De repente acontece o inesperado. Crescemos e ficamos adultos (alguns de nós sim outros nem por isso). Acabamos o curso e começamos a trabalhar. Encontramos a cara metade, a nossa alma gémea com quem queremos, desejamos ter uma família (imagine-se). Desejo que se magnifica muitas vezes para mais que um filho. O verdadeiro país das maravilhas, com muitas aventuras mas sem a Alice, amplificado pelo Amor que nos une de forma inimaginável.

Pufff tudo muda. Temos o primeiro filho. Num minuto tornamo-nos muito pior do que recordamos dos nossos Pais. As enfermeiras podem tocar no nosso rebento só porque deixamos, os nossos irmãos agora Tios só com o mindinho e quem quiser dar beijinhos tem que lavar a cara primeiro com desinfetante com base de álcool. Os nossos Pais que nos trouxeram ao Mundo, e que cuidaram de nós (e ainda cuidam), que acumulam muita experiência pegam nos nossos filhos meio à balda e pensamos “não sei como é que sobrevivi à infância”. Ao fim de um dois anos já temos o cartão cliente platina das urgências de pelo menos dois hospitais e já conhecemos os Médicos pelos nomes e perguntamos pelos seus filhos. Talvez o exagero tome conta de nós mas não queremos saber, a responsabilidade é nossa e mais vale exagerar do que aligeirar.

Pensamos no futuro que há-de chegar, com sofrimento por antecipação. Um dia eles vão crescer e vão querer sair à rua com amigos e até sair à noite. Vão querer namorar, dar o primeiro beijinho e andar de mãos dadas. Provavelmente vão querer ir para à 24 de Julho e ao Bairro Alto ou até ir passar a passagem de ano para o Brasil com mil amigos e curtir até às seis da manhã. Onde é que eu já vi isto?

Esse dia chegou. Não há volta a dar. Eles estão a crescer e têm que evoluir para se tornarem cidadãos livres, tolerantes e responsáveis. Apetece dizer não a tudo e comprar uma casa no meio do mato de onde só se sai de helicóptero. Queremos saber tudo sobre os amigos, por onde andam, com quem falam e o que fazem quando não estão ao alcance da vista. Queremos controlar tudo mas… sabemos que não é a melhor forma de educar. Tudo isto culmina com o pensamento “O que os meus Pais sofreram!”.

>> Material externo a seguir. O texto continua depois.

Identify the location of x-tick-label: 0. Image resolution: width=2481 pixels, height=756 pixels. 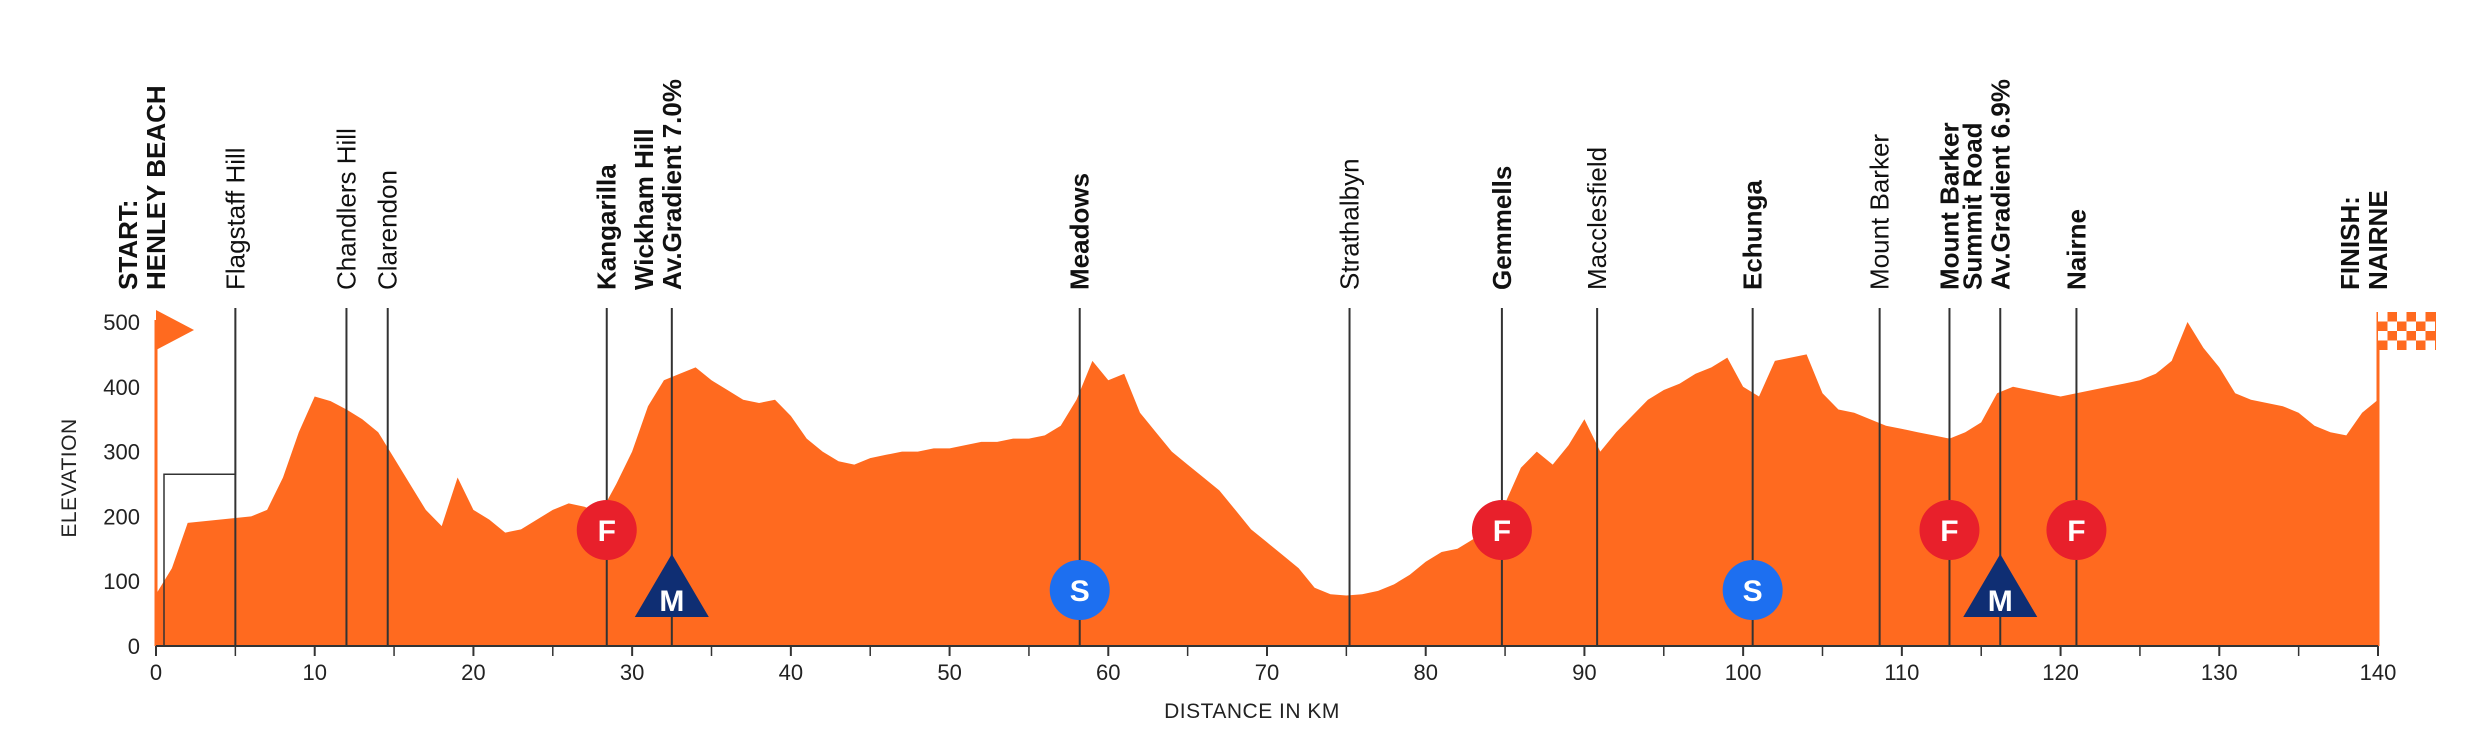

Um sentimento de enorme respeito pelos nossos Pais apodera-se de nós como lapas e concluímos “Meu Deus, o que os nossos Pais fizeram por nós não tem preço, foi Amor do mais puro que há e estava tudo certo”. Em algum momento podiam ter decidido de melhor forma mas ninguém adivinha o futuro e foi certamente o que achavam melhor para nós naquele momento. E perdidos no pensamento confirmamos que nos tornamos nos nossos Pais com uma pitada própria de personalidade. E não havia nada de errado na forma como nos bloqueavam os mais estranhos desejos e interesses. É normal dos Pais.

Dedicado a todos os Pais e Avós deste planeta. O nosso muito obrigado!